• DIRECTIONS FOR THIS TASK:
An exact restatement of the data below, with the pictures removed, is the required answer.

Saved data entries:
--- START ---
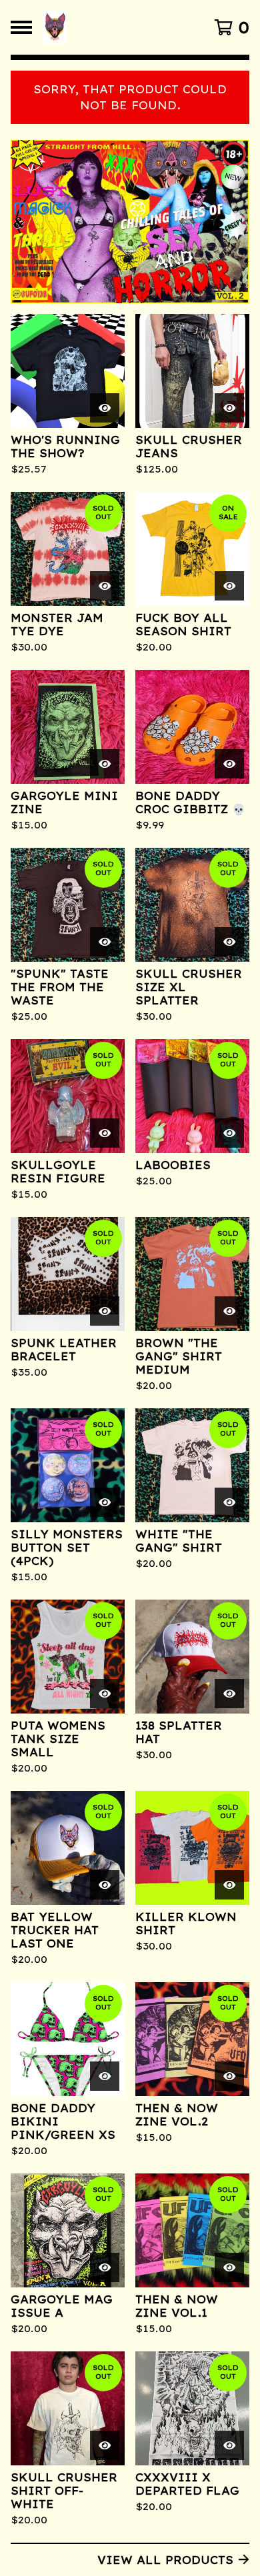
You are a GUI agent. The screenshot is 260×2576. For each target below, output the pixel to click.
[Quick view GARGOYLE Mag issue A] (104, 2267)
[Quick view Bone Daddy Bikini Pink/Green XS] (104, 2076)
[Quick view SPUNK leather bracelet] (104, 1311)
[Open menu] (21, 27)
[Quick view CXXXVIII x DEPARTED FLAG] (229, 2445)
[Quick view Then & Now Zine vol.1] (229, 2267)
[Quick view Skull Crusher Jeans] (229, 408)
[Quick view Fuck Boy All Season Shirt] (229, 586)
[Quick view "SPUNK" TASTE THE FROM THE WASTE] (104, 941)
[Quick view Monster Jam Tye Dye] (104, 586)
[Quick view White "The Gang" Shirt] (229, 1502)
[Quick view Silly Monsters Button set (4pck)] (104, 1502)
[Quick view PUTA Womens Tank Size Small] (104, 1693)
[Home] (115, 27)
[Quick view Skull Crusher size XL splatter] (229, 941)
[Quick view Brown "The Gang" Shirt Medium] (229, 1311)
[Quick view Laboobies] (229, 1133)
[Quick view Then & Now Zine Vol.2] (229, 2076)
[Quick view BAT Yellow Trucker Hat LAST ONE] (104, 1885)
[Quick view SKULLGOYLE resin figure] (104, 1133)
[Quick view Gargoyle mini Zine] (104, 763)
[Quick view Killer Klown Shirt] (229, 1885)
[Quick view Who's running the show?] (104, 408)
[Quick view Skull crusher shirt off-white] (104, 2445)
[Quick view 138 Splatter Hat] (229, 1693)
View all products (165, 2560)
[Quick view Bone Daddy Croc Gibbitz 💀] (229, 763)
--- END ---
• OUTPUT FOR THIS EXERCISE:
You are a GUI agent. The screenshot is 260×2576. For each target below, output the pixel to click.
[Quick view GARGOYLE Mag issue A] (104, 2267)
[Quick view Bone Daddy Bikini Pink/Green XS] (104, 2076)
[Quick view SPUNK leather bracelet] (104, 1311)
[Open menu] (21, 27)
[Quick view CXXXVIII x DEPARTED FLAG] (229, 2445)
[Quick view Then & Now Zine vol.1] (229, 2267)
[Quick view Skull Crusher Jeans] (229, 408)
[Quick view Fuck Boy All Season Shirt] (229, 586)
[Quick view "SPUNK" TASTE THE FROM THE WASTE] (104, 941)
[Quick view Monster Jam Tye Dye] (104, 586)
[Quick view White "The Gang" Shirt] (229, 1502)
[Quick view Silly Monsters Button set (4pck)] (104, 1502)
[Quick view PUTA Womens Tank Size Small] (104, 1693)
[Home] (115, 27)
[Quick view Skull Crusher size XL splatter] (229, 941)
[Quick view Brown "The Gang" Shirt Medium] (229, 1311)
[Quick view Laboobies] (229, 1133)
[Quick view Then & Now Zine Vol.2] (229, 2076)
[Quick view BAT Yellow Trucker Hat LAST ONE] (104, 1885)
[Quick view SKULLGOYLE resin figure] (104, 1133)
[Quick view Gargoyle mini Zine] (104, 763)
[Quick view Killer Klown Shirt] (229, 1885)
[Quick view Who's running the show?] (104, 408)
[Quick view Skull crusher shirt off-white] (104, 2445)
[Quick view 138 Splatter Hat] (229, 1693)
View all products (165, 2560)
[Quick view Bone Daddy Croc Gibbitz 💀] (229, 763)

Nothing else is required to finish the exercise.